First make the marinade for the mushrooms by putting 3 tablespoons of olive oil into a resealable plastic container with a little salt, tzatziki spices (or garlic or wild garlic), a teaspoon of Tamari, and a teaspoon of agave nectar and mix. Clean and slice the mushrooms and place them into the container with the marinade. Close the container and shake well, making sure the marinade comes into contact with all of the mushrooms. Marinate for 1–3 hours, best in the refrigerator. Once the mushrooms are well marinated, place them into a mixer, add the cashews and mix until creamy, adding a little lukewarm water if necessary. Taste, add salt if necessary, and in winter add a little cayenne pepper or chili pepper.
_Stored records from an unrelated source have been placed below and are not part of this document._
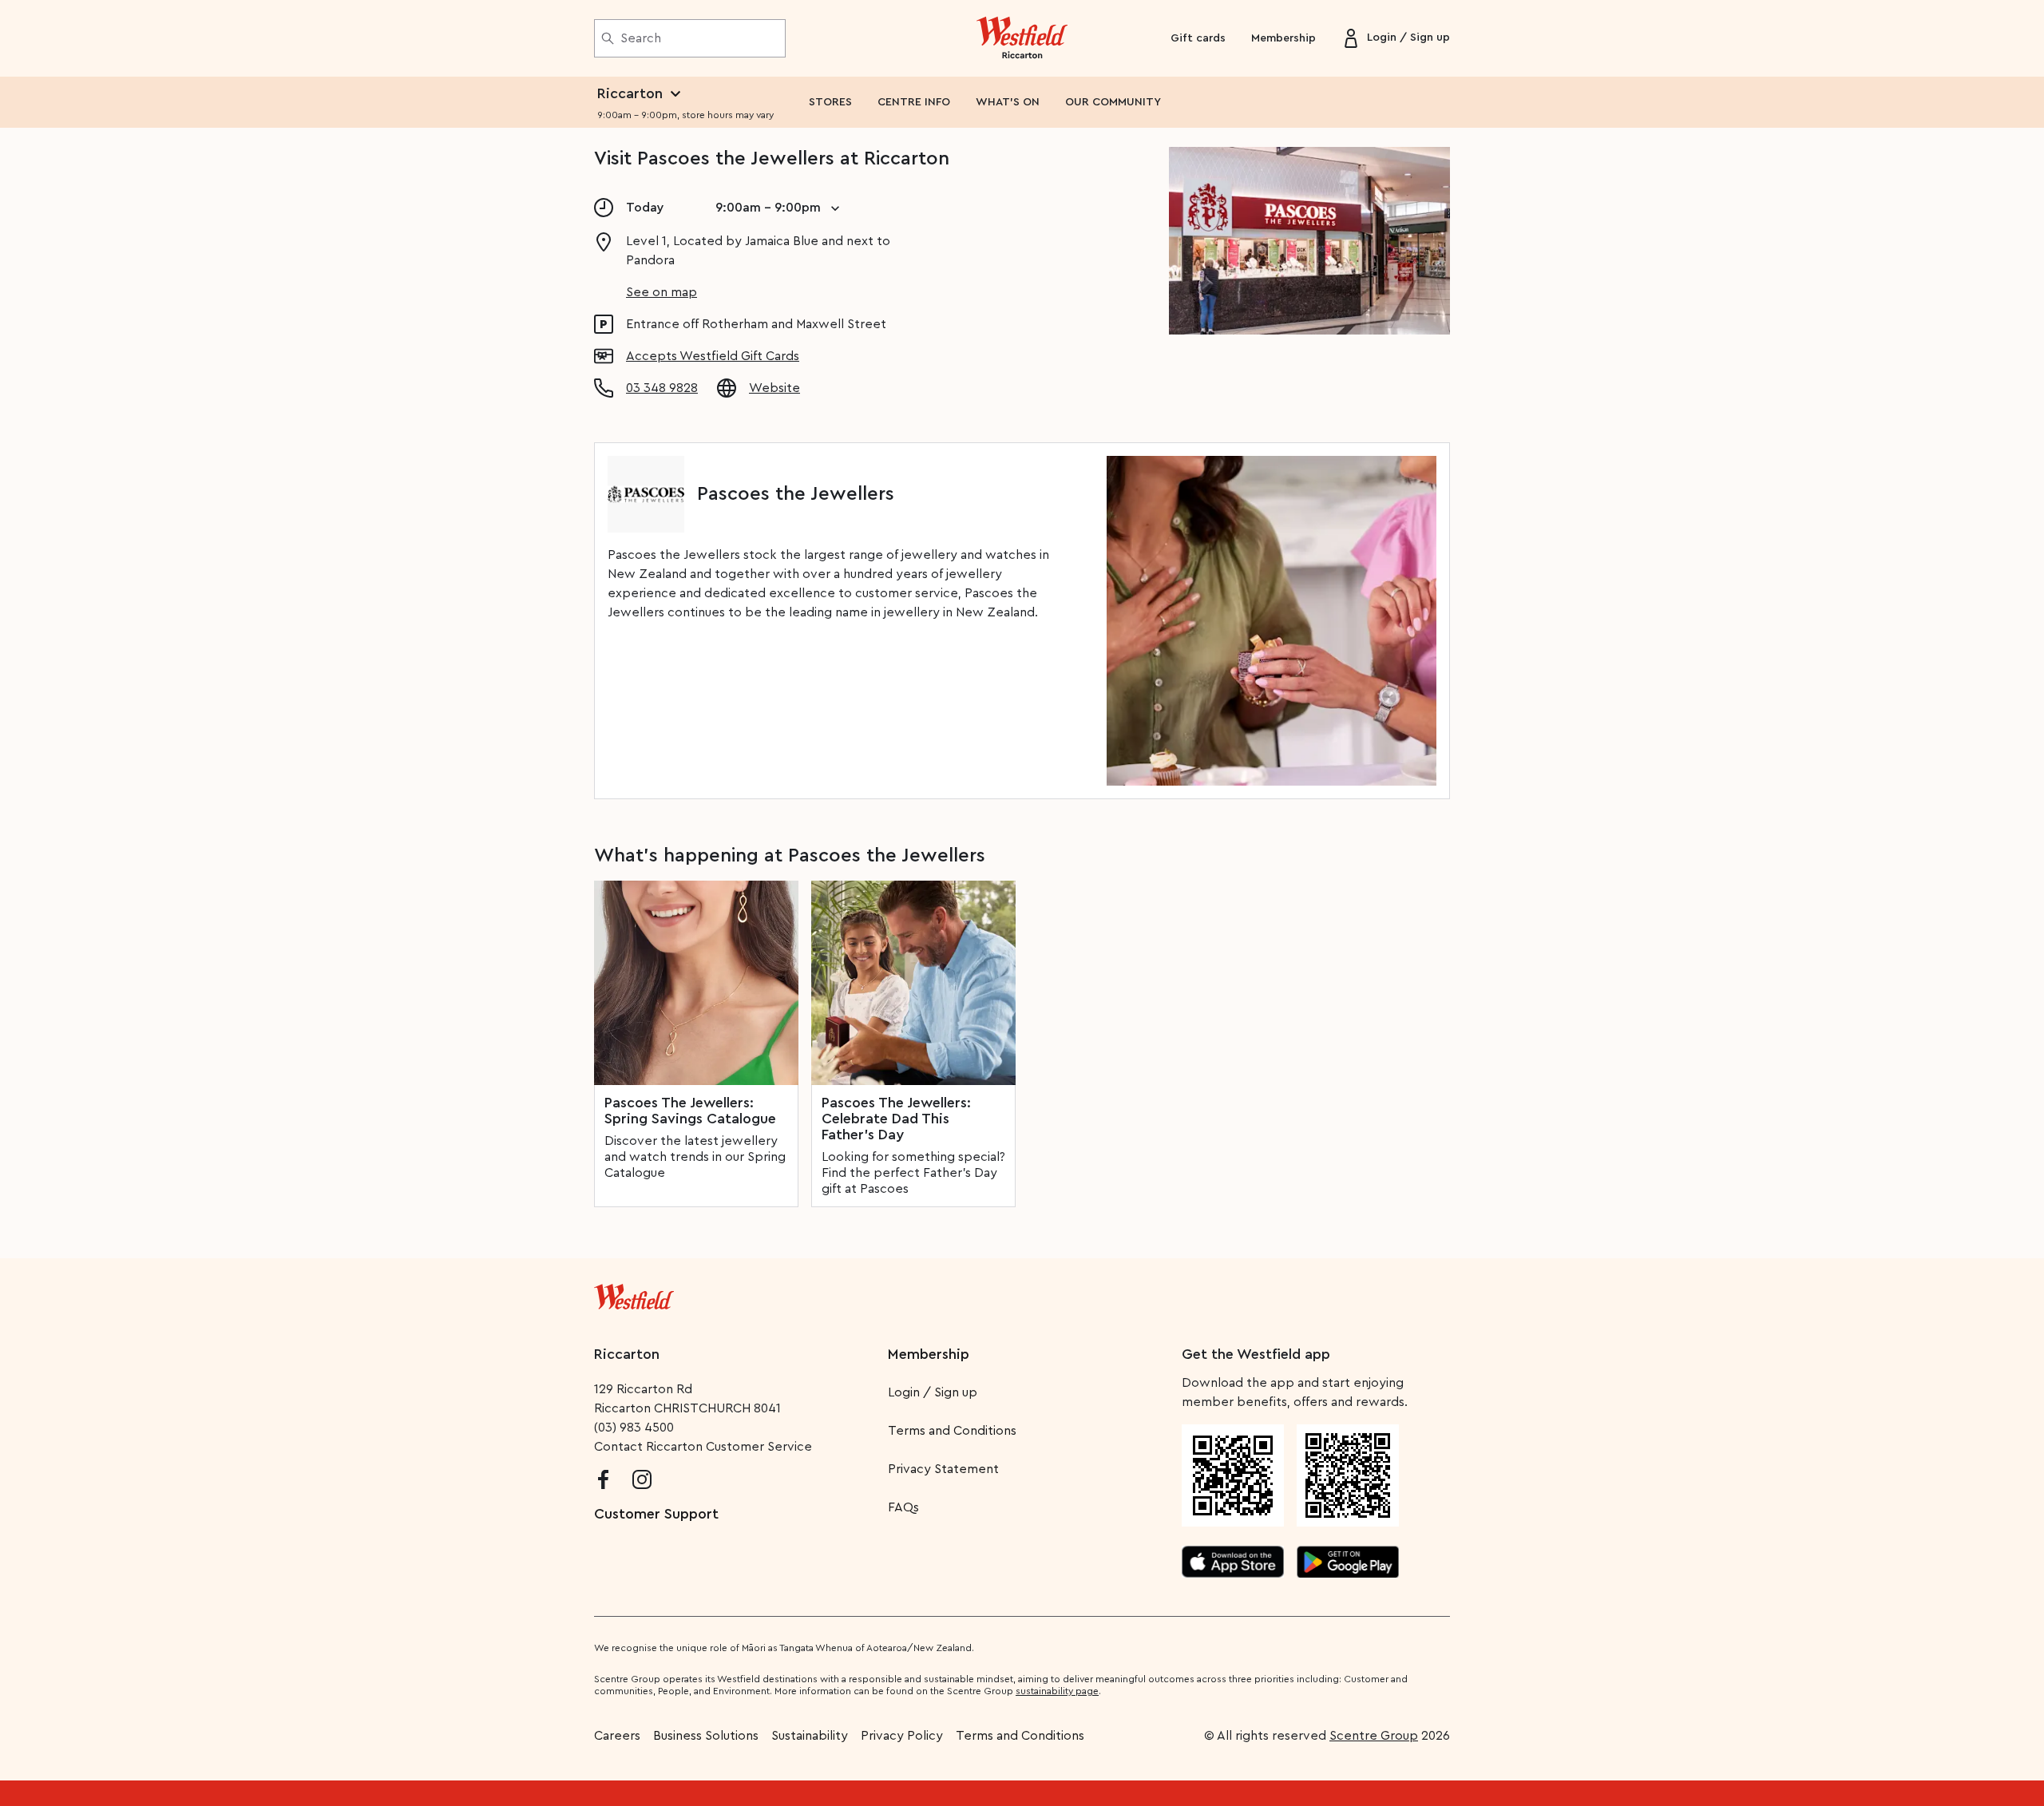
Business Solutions (706, 1735)
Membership (1283, 38)
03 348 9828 (662, 388)
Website (774, 388)
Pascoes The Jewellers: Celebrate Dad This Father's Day (896, 1118)
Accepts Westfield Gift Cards (712, 356)
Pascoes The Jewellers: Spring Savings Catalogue (690, 1110)
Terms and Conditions (952, 1430)
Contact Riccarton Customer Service (703, 1446)
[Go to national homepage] (634, 1293)
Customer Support (656, 1514)
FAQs (903, 1507)
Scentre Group (1373, 1735)
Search (640, 38)
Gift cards (1198, 38)
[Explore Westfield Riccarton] (1022, 38)
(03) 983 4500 (634, 1427)
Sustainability (809, 1735)
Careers (617, 1735)
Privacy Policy (902, 1735)
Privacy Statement (943, 1469)
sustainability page (1057, 1691)
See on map (661, 292)
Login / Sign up (932, 1392)
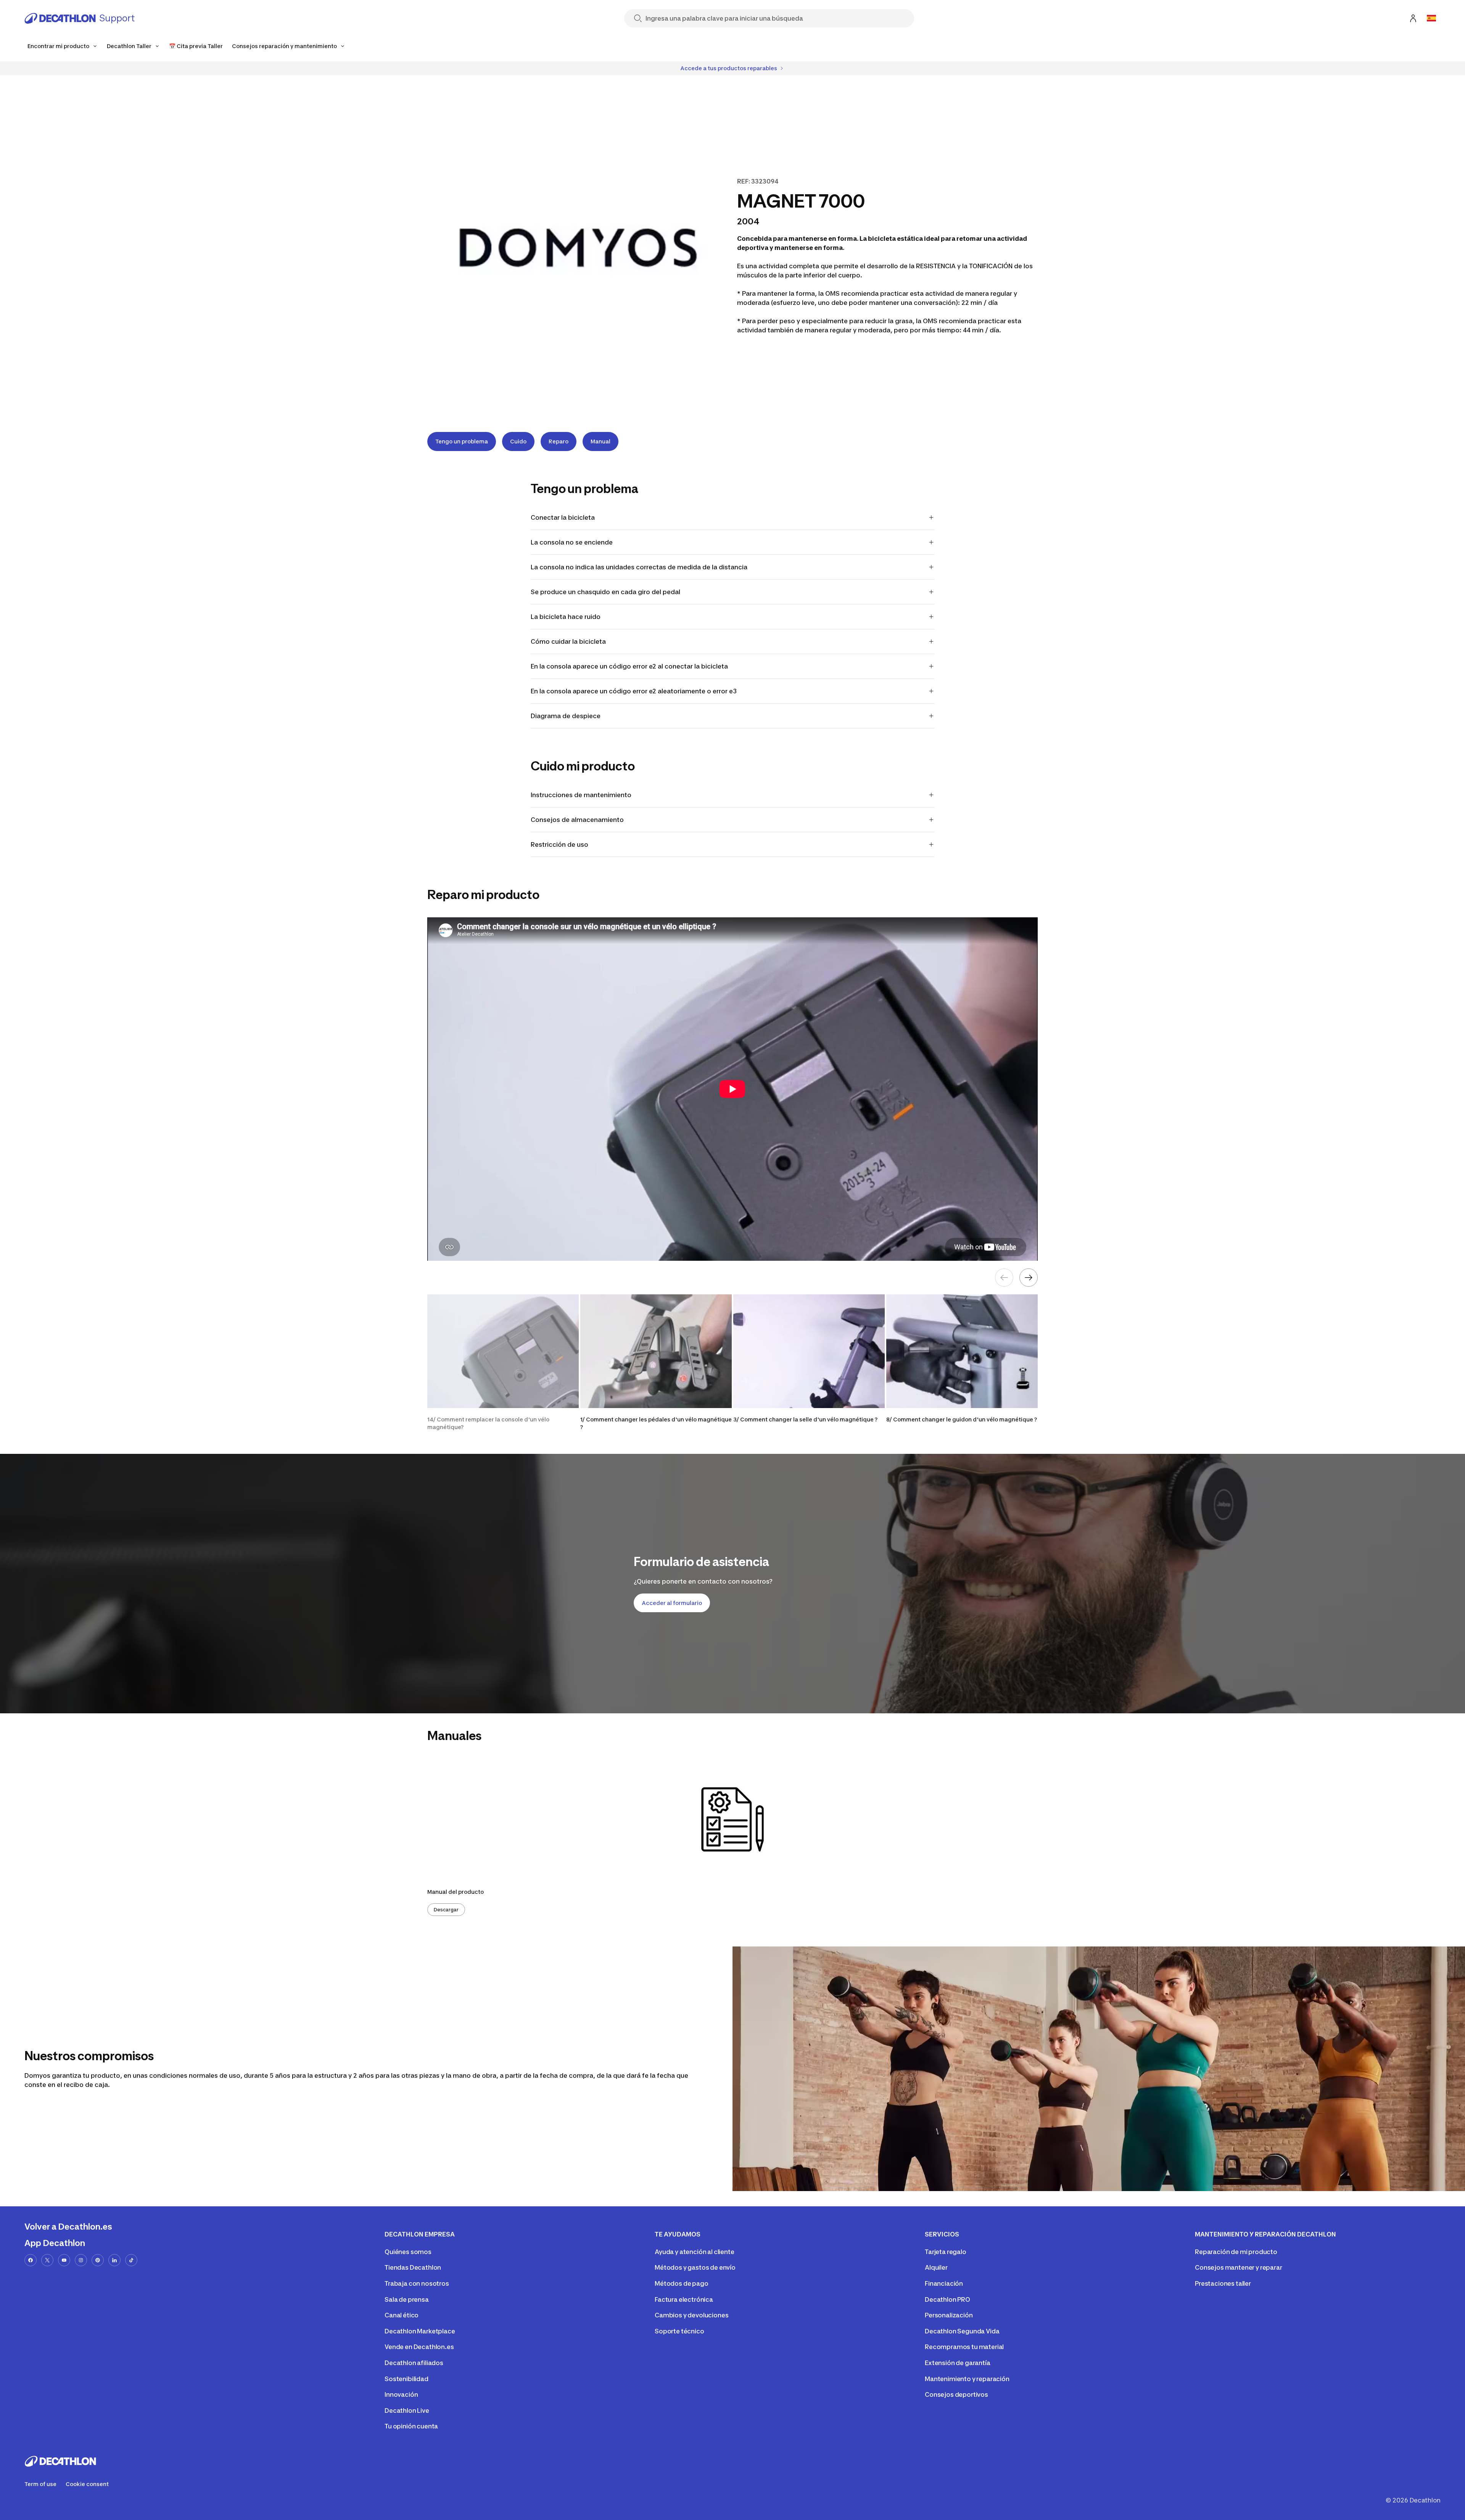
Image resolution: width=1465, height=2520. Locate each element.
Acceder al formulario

If you have ground, dried mushrooms, add a teaspoon and mix well again. When the sauce is finished, put it into a deep bowl.

Now the spaghetti: Wash the carrots and make spaghetti out of them with a spiralizer (if you do not have a spiralizer, you can grate them or use a potato peeler to make wider noodles), then put them into the bowl with the sauce and stir. You can garnish the dish with fresh parsley or another favorite herb.